▸ **EXERCISE REQUIREMENTS**:
Each entry must be output once more without any change.

▸ **DATA**:
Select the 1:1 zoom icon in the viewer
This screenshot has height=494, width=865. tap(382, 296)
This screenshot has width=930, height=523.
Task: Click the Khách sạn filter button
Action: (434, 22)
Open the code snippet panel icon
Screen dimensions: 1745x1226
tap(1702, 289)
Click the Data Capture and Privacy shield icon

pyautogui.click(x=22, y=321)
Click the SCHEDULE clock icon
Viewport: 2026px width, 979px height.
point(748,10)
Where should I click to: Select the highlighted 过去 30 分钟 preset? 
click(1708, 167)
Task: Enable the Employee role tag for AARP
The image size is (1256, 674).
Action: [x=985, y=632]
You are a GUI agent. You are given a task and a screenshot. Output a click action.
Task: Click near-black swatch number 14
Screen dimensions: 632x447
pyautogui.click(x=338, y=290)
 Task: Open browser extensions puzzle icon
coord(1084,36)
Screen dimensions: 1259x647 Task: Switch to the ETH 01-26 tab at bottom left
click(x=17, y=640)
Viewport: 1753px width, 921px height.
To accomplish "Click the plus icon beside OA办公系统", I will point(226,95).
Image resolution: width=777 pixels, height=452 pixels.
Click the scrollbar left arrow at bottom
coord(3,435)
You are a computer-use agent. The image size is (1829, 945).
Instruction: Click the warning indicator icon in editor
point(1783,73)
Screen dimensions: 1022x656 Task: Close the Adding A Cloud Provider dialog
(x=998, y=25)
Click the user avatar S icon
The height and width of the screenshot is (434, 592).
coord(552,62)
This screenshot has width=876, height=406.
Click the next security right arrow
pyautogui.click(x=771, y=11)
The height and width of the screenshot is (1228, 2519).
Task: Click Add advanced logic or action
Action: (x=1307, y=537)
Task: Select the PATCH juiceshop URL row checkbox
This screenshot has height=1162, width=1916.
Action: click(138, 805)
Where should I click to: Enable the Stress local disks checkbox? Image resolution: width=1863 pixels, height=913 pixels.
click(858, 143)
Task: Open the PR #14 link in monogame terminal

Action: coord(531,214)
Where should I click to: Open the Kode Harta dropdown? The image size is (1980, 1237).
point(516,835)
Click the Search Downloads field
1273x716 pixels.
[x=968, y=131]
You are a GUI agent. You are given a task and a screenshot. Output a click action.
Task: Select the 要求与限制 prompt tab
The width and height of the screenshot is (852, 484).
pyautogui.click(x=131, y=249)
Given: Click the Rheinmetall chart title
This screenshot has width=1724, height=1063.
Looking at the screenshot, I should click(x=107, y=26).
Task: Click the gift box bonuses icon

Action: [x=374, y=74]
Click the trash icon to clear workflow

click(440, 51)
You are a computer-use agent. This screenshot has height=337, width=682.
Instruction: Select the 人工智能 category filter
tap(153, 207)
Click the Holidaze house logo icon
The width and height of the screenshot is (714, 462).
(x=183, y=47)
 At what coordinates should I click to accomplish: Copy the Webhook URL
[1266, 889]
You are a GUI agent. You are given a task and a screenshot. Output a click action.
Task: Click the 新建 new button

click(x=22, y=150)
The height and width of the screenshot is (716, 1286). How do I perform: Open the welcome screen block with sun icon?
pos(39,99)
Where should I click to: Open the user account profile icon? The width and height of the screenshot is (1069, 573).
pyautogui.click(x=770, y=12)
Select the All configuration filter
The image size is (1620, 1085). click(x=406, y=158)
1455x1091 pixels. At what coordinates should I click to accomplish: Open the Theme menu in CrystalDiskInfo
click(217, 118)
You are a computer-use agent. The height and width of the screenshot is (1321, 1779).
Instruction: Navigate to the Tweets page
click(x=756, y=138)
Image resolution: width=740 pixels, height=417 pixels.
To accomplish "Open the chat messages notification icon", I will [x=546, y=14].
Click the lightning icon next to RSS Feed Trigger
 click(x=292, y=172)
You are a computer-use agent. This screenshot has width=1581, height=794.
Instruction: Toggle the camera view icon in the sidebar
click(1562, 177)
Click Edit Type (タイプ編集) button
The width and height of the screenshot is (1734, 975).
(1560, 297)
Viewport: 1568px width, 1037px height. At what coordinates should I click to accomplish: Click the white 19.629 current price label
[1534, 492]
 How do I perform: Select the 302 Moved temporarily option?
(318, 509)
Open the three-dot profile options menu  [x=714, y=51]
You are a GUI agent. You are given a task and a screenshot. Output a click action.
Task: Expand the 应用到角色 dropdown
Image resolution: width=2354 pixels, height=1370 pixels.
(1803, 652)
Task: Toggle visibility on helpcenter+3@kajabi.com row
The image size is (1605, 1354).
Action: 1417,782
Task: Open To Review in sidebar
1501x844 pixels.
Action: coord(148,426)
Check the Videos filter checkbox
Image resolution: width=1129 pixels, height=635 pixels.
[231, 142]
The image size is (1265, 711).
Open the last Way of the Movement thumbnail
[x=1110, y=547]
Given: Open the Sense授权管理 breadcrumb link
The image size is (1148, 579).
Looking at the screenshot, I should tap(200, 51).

▸ **FINISHED TASK**:
Select the 1:1 zoom icon in the viewer
This screenshot has height=494, width=865. tap(382, 296)
This screenshot has width=930, height=523.
Task: Click the Khách sạn filter button
Action: (434, 22)
Open the code snippet panel icon
Screen dimensions: 1745x1226
tap(1702, 289)
Click the Data Capture and Privacy shield icon

pyautogui.click(x=22, y=321)
Click the SCHEDULE clock icon
Viewport: 2026px width, 979px height.
point(748,10)
Where should I click to: Select the highlighted 过去 30 分钟 preset? 
click(1708, 167)
Task: Enable the Employee role tag for AARP
The image size is (1256, 674).
Action: [x=985, y=632]
You are a GUI agent. You are given a task and a screenshot. Output a click action.
Task: Click near-black swatch number 14
Screen dimensions: 632x447
pyautogui.click(x=338, y=290)
 Task: Open browser extensions puzzle icon
coord(1084,36)
Screen dimensions: 1259x647 Task: Switch to the ETH 01-26 tab at bottom left
click(x=17, y=640)
Viewport: 1753px width, 921px height.
To accomplish "Click the plus icon beside OA办公系统", I will point(226,95).
Image resolution: width=777 pixels, height=452 pixels.
Click the scrollbar left arrow at bottom
coord(3,435)
You are a computer-use agent. The image size is (1829, 945).
Instruction: Click the warning indicator icon in editor
point(1783,73)
Screen dimensions: 1022x656 Task: Close the Adding A Cloud Provider dialog
(x=998, y=25)
Click the user avatar S icon
The height and width of the screenshot is (434, 592).
coord(552,62)
This screenshot has width=876, height=406.
Click the next security right arrow
pyautogui.click(x=771, y=11)
The height and width of the screenshot is (1228, 2519).
Task: Click Add advanced logic or action
Action: (x=1307, y=537)
Task: Select the PATCH juiceshop URL row checkbox
This screenshot has height=1162, width=1916.
Action: click(138, 805)
Where should I click to: Enable the Stress local disks checkbox? Image resolution: width=1863 pixels, height=913 pixels.
click(858, 143)
Task: Open the PR #14 link in monogame terminal

Action: coord(531,214)
Where should I click to: Open the Kode Harta dropdown? The image size is (1980, 1237).
point(516,835)
Click the Search Downloads field
1273x716 pixels.
[x=968, y=131]
You are a GUI agent. You are given a task and a screenshot. Output a click action.
Task: Select the 要求与限制 prompt tab
The width and height of the screenshot is (852, 484).
pyautogui.click(x=131, y=249)
Given: Click the Rheinmetall chart title
This screenshot has width=1724, height=1063.
Looking at the screenshot, I should click(x=107, y=26).
Task: Click the gift box bonuses icon

Action: [x=374, y=74]
Click the trash icon to clear workflow

click(440, 51)
You are a computer-use agent. This screenshot has height=337, width=682.
Instruction: Select the 人工智能 category filter
tap(153, 207)
Click the Holidaze house logo icon
The width and height of the screenshot is (714, 462).
(x=183, y=47)
 At what coordinates should I click to accomplish: Copy the Webhook URL
[1266, 889]
You are a GUI agent. You are given a task and a screenshot. Output a click action.
Task: Click the 新建 new button

click(x=22, y=150)
The height and width of the screenshot is (716, 1286). How do I perform: Open the welcome screen block with sun icon?
pos(39,99)
Where should I click to: Open the user account profile icon? The width and height of the screenshot is (1069, 573).
pyautogui.click(x=770, y=12)
Select the All configuration filter
The image size is (1620, 1085). click(x=406, y=158)
1455x1091 pixels. At what coordinates should I click to accomplish: Open the Theme menu in CrystalDiskInfo
click(217, 118)
You are a computer-use agent. The height and width of the screenshot is (1321, 1779).
Instruction: Navigate to the Tweets page
click(x=756, y=138)
Image resolution: width=740 pixels, height=417 pixels.
To accomplish "Open the chat messages notification icon", I will [x=546, y=14].
Click the lightning icon next to RSS Feed Trigger
 click(x=292, y=172)
You are a computer-use agent. This screenshot has width=1581, height=794.
Instruction: Toggle the camera view icon in the sidebar
click(1562, 177)
Click Edit Type (タイプ編集) button
The width and height of the screenshot is (1734, 975).
(1560, 297)
Viewport: 1568px width, 1037px height. At what coordinates should I click to accomplish: Click the white 19.629 current price label
[1534, 492]
 How do I perform: Select the 302 Moved temporarily option?
(318, 509)
Open the three-dot profile options menu  [x=714, y=51]
You are a GUI agent. You are given a task and a screenshot. Output a click action.
Task: Expand the 应用到角色 dropdown
Image resolution: width=2354 pixels, height=1370 pixels.
(1803, 652)
Task: Toggle visibility on helpcenter+3@kajabi.com row
The image size is (1605, 1354).
Action: 1417,782
Task: Open To Review in sidebar
1501x844 pixels.
Action: coord(148,426)
Check the Videos filter checkbox
Image resolution: width=1129 pixels, height=635 pixels.
[231, 142]
The image size is (1265, 711).
Open the last Way of the Movement thumbnail
[x=1110, y=547]
Given: Open the Sense授权管理 breadcrumb link
The image size is (1148, 579).
Looking at the screenshot, I should tap(200, 51).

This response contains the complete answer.